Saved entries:
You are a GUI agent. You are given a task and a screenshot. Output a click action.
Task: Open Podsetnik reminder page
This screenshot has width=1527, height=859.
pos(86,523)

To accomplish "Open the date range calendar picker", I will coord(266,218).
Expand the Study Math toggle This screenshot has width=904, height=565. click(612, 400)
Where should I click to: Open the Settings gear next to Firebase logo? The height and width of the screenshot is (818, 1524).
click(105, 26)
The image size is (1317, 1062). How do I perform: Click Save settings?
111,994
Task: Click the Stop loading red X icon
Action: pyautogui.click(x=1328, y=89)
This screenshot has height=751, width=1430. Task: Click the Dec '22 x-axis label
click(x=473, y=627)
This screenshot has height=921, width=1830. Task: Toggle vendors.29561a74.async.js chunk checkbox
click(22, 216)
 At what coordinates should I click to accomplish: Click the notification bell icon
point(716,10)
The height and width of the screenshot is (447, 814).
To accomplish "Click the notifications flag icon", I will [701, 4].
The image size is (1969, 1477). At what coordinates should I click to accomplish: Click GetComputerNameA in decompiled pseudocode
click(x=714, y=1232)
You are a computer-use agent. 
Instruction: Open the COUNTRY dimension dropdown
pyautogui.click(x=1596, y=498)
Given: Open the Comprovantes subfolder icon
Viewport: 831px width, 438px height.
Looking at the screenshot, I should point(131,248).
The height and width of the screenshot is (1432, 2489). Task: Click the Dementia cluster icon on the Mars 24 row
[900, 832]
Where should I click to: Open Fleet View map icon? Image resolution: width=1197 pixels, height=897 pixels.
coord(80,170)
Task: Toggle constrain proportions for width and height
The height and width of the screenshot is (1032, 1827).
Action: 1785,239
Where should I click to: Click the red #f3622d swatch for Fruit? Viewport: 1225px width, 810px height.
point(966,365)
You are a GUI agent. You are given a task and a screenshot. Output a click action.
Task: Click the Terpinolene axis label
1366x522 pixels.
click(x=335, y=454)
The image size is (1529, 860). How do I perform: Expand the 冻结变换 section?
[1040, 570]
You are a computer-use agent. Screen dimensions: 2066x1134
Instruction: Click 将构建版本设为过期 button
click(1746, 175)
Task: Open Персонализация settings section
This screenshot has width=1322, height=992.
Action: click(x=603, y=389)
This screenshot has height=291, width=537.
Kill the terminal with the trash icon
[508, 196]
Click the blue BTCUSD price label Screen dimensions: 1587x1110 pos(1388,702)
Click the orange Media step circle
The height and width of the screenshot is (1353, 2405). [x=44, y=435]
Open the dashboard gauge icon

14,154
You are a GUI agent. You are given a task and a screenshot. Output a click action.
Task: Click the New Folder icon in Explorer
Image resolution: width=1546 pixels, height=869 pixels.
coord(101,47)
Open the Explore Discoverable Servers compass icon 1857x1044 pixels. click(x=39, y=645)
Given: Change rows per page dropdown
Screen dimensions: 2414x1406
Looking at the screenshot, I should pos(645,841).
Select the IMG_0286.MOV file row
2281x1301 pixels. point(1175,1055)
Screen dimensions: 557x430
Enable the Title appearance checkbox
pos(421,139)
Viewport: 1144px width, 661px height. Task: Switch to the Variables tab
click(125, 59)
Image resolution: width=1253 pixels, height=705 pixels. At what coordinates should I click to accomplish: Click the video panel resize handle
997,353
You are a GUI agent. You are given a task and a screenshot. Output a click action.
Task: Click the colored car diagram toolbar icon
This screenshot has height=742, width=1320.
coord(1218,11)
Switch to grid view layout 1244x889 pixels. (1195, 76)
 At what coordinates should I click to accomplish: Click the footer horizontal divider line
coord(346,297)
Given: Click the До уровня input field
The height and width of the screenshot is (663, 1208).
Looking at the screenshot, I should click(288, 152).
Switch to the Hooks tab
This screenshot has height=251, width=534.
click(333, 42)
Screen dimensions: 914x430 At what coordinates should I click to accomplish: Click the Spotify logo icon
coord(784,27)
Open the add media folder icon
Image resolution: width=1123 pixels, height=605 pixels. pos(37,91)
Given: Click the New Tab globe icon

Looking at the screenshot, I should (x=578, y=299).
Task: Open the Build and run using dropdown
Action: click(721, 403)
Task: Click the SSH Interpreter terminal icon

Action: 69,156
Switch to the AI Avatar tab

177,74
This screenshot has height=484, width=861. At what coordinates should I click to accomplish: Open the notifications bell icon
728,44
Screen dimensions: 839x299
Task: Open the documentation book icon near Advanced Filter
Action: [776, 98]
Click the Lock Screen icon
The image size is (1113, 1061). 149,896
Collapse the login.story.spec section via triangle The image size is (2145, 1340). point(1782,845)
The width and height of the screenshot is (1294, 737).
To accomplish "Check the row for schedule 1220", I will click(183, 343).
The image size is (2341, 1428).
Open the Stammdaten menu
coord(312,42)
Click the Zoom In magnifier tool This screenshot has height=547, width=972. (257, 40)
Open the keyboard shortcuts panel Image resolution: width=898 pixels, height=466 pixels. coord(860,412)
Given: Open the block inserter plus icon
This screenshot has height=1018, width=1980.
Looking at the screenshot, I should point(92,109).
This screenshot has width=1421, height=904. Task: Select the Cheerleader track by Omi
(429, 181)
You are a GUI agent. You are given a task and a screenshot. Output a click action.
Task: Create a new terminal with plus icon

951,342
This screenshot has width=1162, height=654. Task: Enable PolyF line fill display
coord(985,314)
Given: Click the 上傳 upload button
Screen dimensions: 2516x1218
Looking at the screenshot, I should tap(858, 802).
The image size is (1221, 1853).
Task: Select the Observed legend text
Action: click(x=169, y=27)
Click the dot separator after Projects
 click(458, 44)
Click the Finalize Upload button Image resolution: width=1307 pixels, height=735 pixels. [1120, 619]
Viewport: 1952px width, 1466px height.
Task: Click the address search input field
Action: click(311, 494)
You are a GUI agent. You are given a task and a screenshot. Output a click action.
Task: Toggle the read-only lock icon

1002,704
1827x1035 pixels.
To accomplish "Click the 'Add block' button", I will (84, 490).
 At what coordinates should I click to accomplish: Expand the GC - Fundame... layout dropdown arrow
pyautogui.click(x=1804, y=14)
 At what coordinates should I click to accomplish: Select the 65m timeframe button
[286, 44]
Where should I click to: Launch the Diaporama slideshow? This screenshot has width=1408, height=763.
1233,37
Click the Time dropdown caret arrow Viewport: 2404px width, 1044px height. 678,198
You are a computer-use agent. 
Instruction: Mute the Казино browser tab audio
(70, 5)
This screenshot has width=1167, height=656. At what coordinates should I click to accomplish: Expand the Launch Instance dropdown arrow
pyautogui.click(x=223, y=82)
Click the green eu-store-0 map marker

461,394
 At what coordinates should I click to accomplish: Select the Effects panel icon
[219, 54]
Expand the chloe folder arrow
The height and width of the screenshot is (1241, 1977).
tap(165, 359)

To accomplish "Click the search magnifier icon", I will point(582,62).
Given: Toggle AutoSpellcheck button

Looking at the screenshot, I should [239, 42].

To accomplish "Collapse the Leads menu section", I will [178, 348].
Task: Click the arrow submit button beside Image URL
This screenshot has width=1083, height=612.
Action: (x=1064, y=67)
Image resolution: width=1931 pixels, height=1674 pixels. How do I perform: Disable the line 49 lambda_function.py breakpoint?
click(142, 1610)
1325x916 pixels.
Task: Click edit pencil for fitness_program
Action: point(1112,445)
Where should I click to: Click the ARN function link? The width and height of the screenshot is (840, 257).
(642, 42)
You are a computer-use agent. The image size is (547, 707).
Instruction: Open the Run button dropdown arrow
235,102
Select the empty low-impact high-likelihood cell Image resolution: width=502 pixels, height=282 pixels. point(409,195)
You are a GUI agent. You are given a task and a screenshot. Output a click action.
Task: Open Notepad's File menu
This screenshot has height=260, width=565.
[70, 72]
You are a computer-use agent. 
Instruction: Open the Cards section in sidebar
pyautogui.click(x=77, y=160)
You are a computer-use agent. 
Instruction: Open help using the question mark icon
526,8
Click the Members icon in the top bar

*What is needed*. On how many lines of the data does "will" appear? Give only that number.

*Answer section*. 6